150 bouteilles de gaz écoulées en une journée contre 50 habituellement. Les stations-service réunionnaises connaissent une affluence inhabituelle depuis quelques jours, en lien direct avec les craintes nées du conflit au Moyen-Orient.
« Une station vend normalement une cinquantaine de bouteilles de gaz par jour. Là, en moins d'une journée, certaines en ont écoulé environ 150 », explique Gérard Lebon, président du Syndicat réunionnais des exploitants de stations-service (SRESS). Cette hausse brutale s'explique par les craintes des ménages face à une possible flambée des prix de l'énergie.

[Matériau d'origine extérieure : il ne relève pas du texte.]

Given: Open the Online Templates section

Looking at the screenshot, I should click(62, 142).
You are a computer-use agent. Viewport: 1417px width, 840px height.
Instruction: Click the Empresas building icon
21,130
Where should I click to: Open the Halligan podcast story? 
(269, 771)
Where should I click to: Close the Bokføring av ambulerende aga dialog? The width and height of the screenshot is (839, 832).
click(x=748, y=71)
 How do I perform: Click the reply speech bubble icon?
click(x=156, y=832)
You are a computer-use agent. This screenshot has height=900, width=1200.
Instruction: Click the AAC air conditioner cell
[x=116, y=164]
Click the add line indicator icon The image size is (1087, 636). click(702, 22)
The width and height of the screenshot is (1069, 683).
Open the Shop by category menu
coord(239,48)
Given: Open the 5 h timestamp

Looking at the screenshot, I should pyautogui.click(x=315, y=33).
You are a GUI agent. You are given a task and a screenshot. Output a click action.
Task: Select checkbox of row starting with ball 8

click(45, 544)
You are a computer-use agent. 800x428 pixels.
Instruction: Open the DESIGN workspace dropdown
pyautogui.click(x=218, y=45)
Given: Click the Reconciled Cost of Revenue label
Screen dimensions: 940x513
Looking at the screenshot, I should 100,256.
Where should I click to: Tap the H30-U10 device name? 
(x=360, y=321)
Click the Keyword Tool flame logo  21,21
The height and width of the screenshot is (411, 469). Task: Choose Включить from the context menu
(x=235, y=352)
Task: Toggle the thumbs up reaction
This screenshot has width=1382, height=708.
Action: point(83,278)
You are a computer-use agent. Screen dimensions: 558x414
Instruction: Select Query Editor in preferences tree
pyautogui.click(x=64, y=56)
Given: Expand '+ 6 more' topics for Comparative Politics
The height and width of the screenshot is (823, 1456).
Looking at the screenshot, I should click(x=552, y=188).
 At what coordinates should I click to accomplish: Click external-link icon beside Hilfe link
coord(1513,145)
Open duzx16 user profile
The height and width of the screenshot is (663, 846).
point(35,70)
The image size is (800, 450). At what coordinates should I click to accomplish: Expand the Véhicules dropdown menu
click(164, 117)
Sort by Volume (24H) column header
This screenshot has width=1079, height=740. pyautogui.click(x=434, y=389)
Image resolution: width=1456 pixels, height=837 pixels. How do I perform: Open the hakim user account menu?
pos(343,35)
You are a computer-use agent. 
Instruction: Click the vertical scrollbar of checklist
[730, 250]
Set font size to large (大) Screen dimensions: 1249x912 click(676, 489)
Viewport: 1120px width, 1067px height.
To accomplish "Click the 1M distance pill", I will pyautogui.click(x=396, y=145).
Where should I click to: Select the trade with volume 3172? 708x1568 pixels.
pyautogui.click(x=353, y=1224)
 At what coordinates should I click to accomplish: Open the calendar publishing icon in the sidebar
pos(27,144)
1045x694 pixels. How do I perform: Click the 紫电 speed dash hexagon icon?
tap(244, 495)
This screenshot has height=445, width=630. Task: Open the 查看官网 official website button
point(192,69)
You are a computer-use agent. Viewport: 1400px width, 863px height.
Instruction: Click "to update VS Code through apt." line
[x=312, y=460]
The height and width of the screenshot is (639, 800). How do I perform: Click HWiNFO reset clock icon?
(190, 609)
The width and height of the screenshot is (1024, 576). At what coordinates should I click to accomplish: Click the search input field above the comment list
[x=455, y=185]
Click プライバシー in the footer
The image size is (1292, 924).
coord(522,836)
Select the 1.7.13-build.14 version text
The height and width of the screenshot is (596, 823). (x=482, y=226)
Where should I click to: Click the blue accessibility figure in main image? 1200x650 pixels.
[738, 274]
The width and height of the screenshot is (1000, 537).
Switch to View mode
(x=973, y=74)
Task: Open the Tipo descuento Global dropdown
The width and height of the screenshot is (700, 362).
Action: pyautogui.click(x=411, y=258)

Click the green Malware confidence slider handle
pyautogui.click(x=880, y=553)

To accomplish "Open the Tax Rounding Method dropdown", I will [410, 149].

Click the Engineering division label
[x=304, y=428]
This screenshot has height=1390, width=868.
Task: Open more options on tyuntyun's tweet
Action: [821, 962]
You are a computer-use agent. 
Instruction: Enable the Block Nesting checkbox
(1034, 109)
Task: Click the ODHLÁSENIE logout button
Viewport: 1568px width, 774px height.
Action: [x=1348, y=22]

Cette ruée perturbe la chaîne logistique. Les fournisseurs ont du mal à assurer les rotations pour réapprovisionner rapidement les stations, ce qui provoque parfois des ruptures temporaires dans certains points de vente.
Le président du syndicat veut rassurer : « Il n'y a pas de raison qu'il y ait de pénurie ». Il s'agit surtout d'un pic de demande, sans rupture généralisée pour le moment.
L'inquiétude des consommateurs trouve aussi sa source dans les incertitudes autour de la subvention régionale. La Région a récemment évoqué les difficultés à maintenir la bouteille de gaz à 18 euros si les cours internationaux flambent à cause des tensions géopolitiques.